The epistolary novel

During the early part of the development of the novel in English, many fictions were offered as ‘real’ narratives, that is, they were given a framing device; their authors offered them as ‘true’ accounts which they had received at first hand, discovered through old journals, or pieced together from diaries and journalism. Since the word ‘novel’ was not then current in our usage of the term, these stories were often given titles that included phrases such as ‘a history’ or ‘a true account of’ or ‘the life of’. The titles and framing devices gave a sense of plausibility and factuality, and the practice did not entirely die out as the novel developed. Charlotte Brontë’s Jane Eyre, for example, is subtitled ‘A Biography’.

The term ‘epistolary’ is related to ‘epistles’ (letters), so an ‘epistolary novel’ is one whose narrative is conducted in letters, usually from and to the central protagonist or protagonists. Epistolary fictions were popular in the eighteenth century, and Austen would have read a number of novels in that form. In her letters, she acknowledges the influence of Samuel Richardson, whose novel Clarissa is one of the most famous epistolary novels.

Correspondence provided a good frame for a novel.
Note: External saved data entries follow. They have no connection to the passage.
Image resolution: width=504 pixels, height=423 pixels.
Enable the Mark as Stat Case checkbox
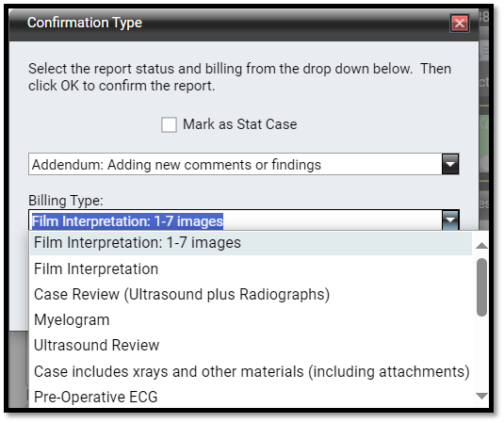(x=169, y=124)
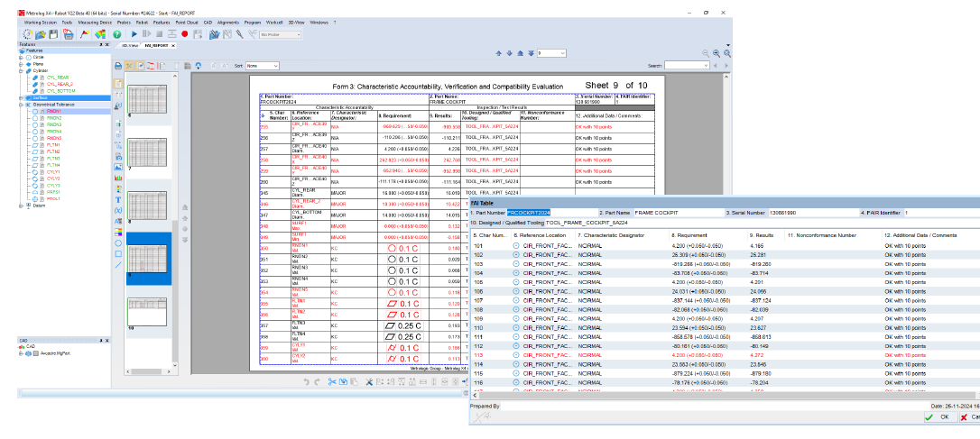Open the Measuring Device menu
The width and height of the screenshot is (980, 439).
(x=95, y=22)
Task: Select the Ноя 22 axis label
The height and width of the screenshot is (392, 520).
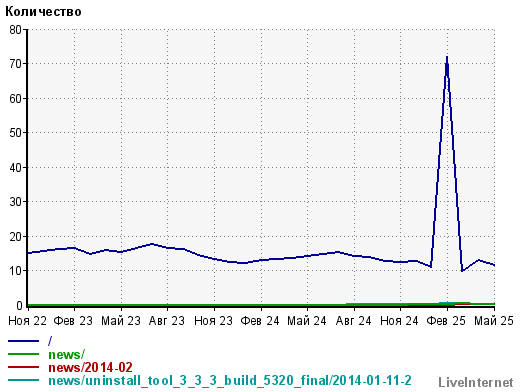Action: (x=28, y=321)
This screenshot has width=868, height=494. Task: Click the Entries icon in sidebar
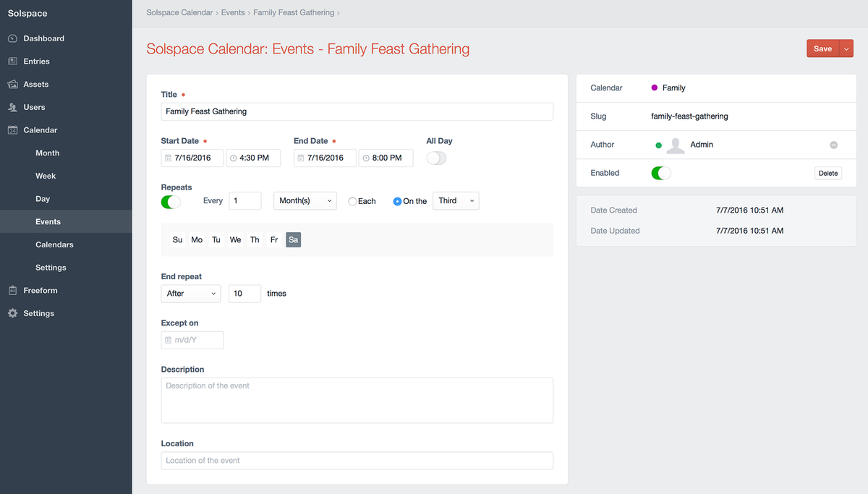point(12,61)
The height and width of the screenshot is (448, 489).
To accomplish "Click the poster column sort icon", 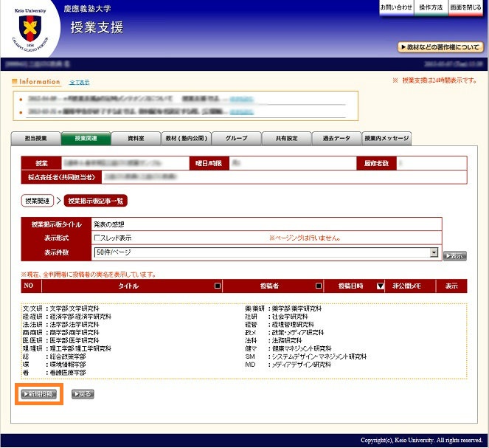I will 319,286.
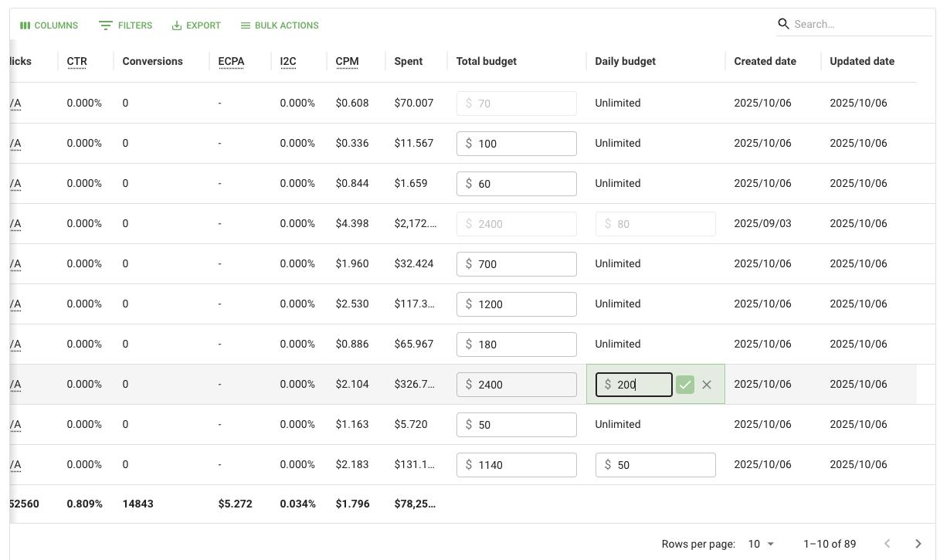The height and width of the screenshot is (560, 940).
Task: Sort by the CPM column header
Action: pos(347,61)
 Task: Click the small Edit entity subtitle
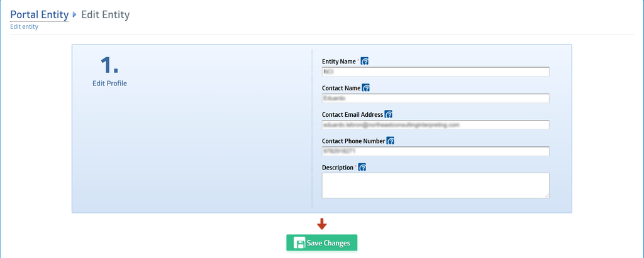pos(24,27)
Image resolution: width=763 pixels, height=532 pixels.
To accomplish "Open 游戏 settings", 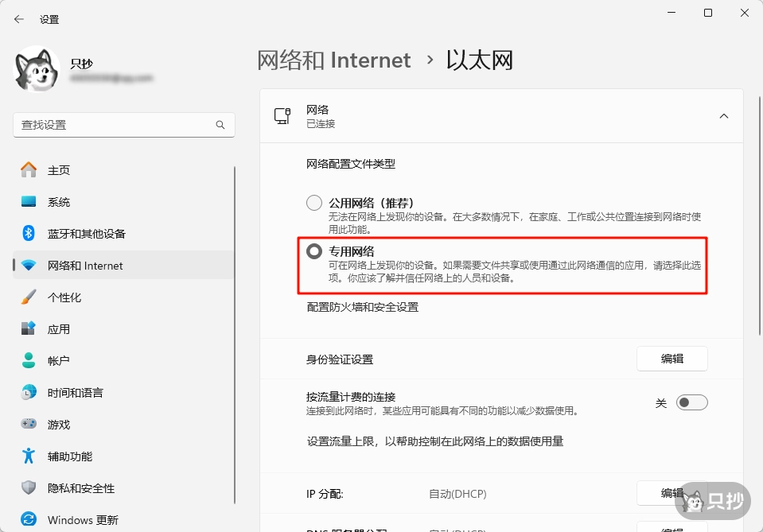I will point(56,425).
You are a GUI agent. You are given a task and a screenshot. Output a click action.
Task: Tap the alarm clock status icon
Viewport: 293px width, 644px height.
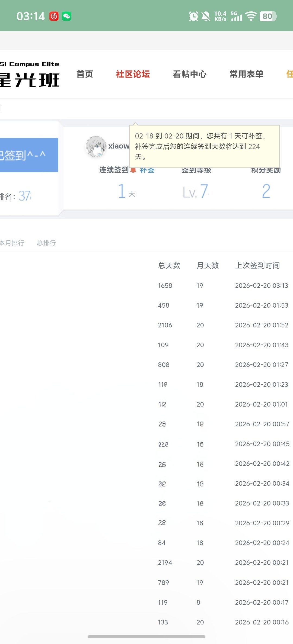coord(193,16)
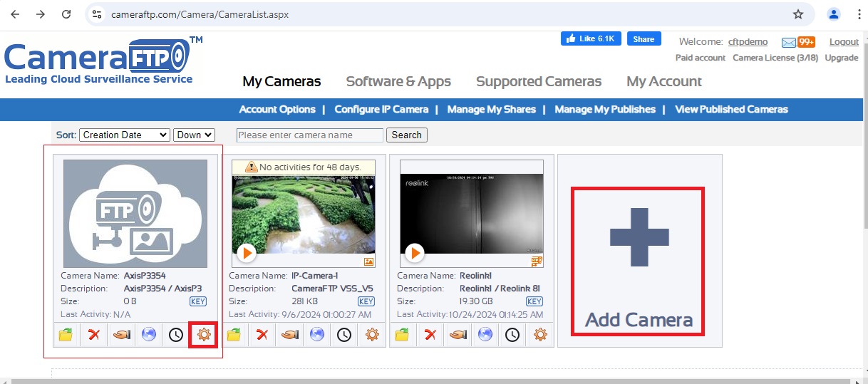This screenshot has width=868, height=384.
Task: Bookmark this page with the star icon
Action: [798, 14]
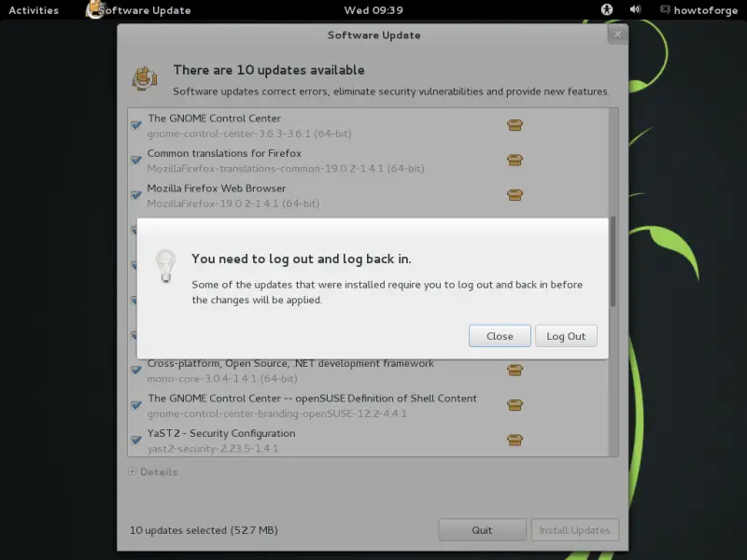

It offered an ostensible reason for the story’s being told, and therefore a sense of plausibility, and gave the narrative a shape. (Correspondent A witnesses this, and tells correspondent B; correspondent B reacts, and tells correspondent B that.) Letters between close friends and family could reveal a great deal about the emotional response of the writer, while more formal letters or letters of business could provide detail and background. Letter-writing was much more common then than now and, though the post was expensive (for the recipient rather than the sender), letters were often sent for free by the hand of anyone travelling to the right destination.
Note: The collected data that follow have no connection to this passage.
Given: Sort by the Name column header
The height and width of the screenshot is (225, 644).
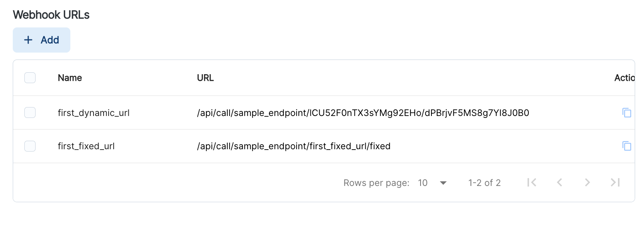Looking at the screenshot, I should pyautogui.click(x=70, y=78).
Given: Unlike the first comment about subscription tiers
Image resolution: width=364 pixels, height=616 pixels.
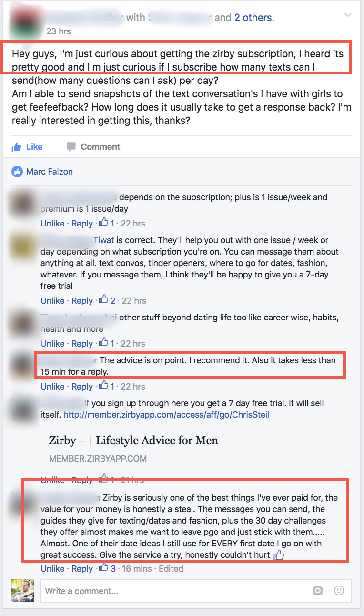Looking at the screenshot, I should (52, 223).
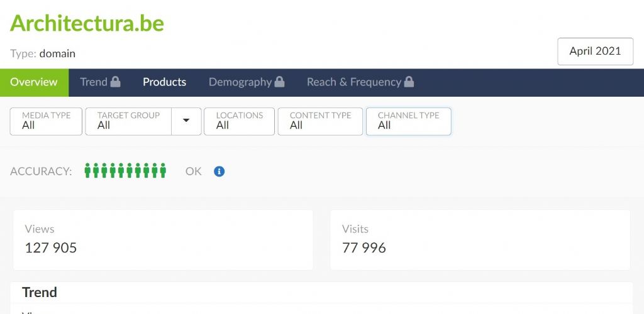Open the Content Type filter

320,121
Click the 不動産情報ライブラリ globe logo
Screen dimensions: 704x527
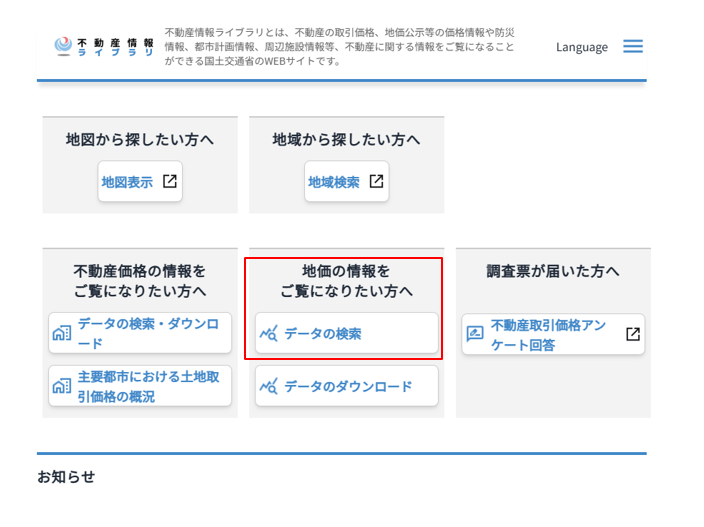pos(63,46)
The epistolary novel did have drawbacks. Even in the eighteenth century, few people would write often enough or in enough detail to provide all the information that the reader of a novel might want. The letter writer, of course, could provide only a limited perspective, and might not tell the reader much about his or herself. Multiple perspectives could be produced by including several correspondents, but none of them would be likely to introduce his or herself or to fill in the background details a reader might need if he or she were writing to anyone close enough for the letters to touch on the personal issues and emotions the novel would need to cover.
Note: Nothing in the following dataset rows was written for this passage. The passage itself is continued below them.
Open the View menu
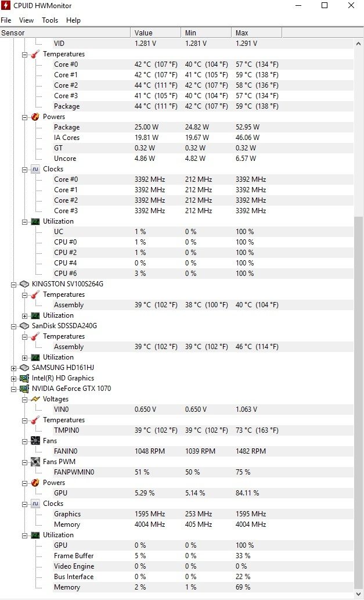Screen dimensions: 364x600 pyautogui.click(x=26, y=20)
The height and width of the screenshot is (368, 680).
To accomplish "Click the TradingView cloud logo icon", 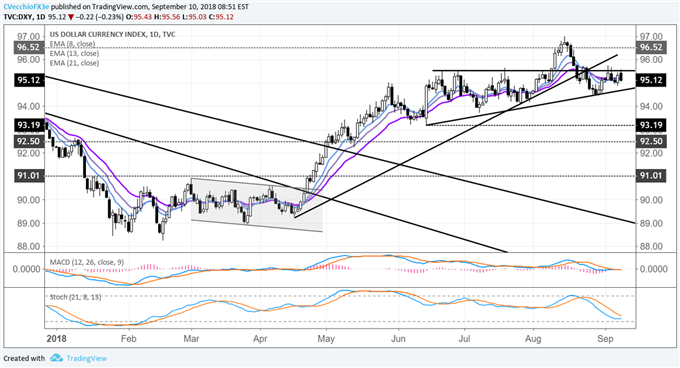I will [x=56, y=358].
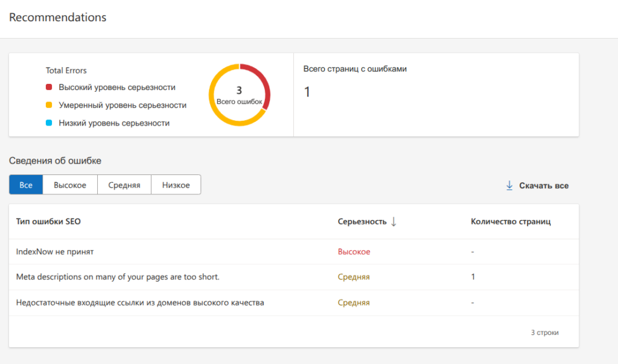The width and height of the screenshot is (618, 364).
Task: Open the IndexNow не принят error row
Action: 55,252
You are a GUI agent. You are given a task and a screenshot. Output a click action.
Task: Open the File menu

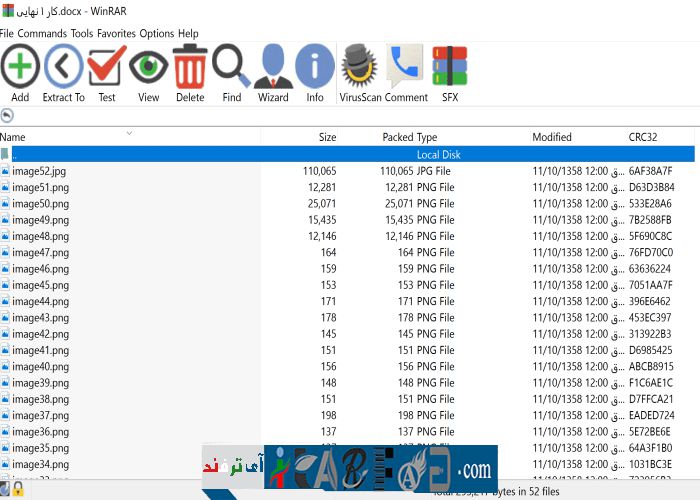click(x=7, y=33)
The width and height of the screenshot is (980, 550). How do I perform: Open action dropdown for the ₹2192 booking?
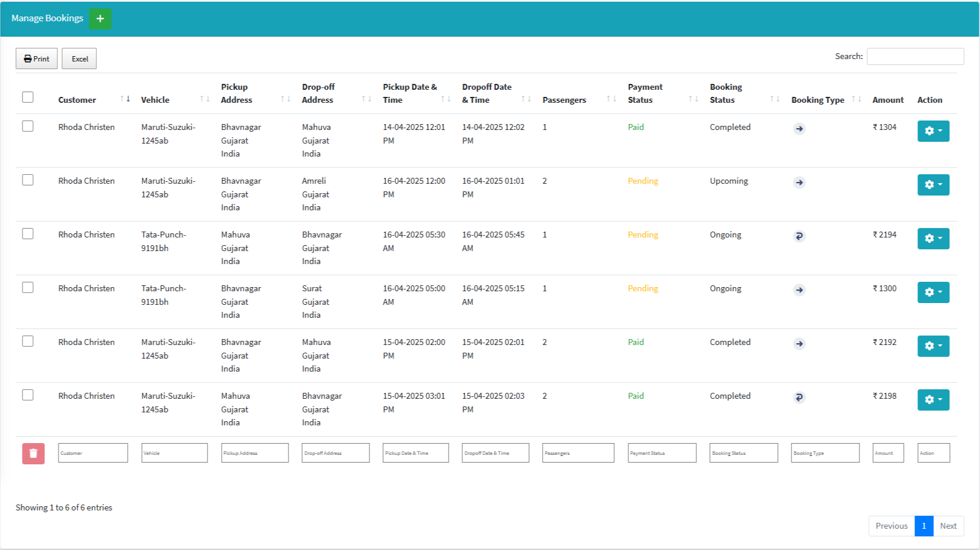(933, 346)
As narrative fiction in English developed into the high realism we associate with the nineteenth century novel, the epistolary novel went out of fashion. Jane Austen rewrote her early epistolary novel Elinor and Marianne in the form we more readily associate with her work, as Sense and Sensibility. One of her novels not published in her lifetime, however, Lady Susan, remains in epistolary form and can give us an idea of how Elinor and Marianne might have looked.

None of the six major novels of Austen’s maturity is in epistolary form. Letters appear in each of them, however, and always have an important part to play.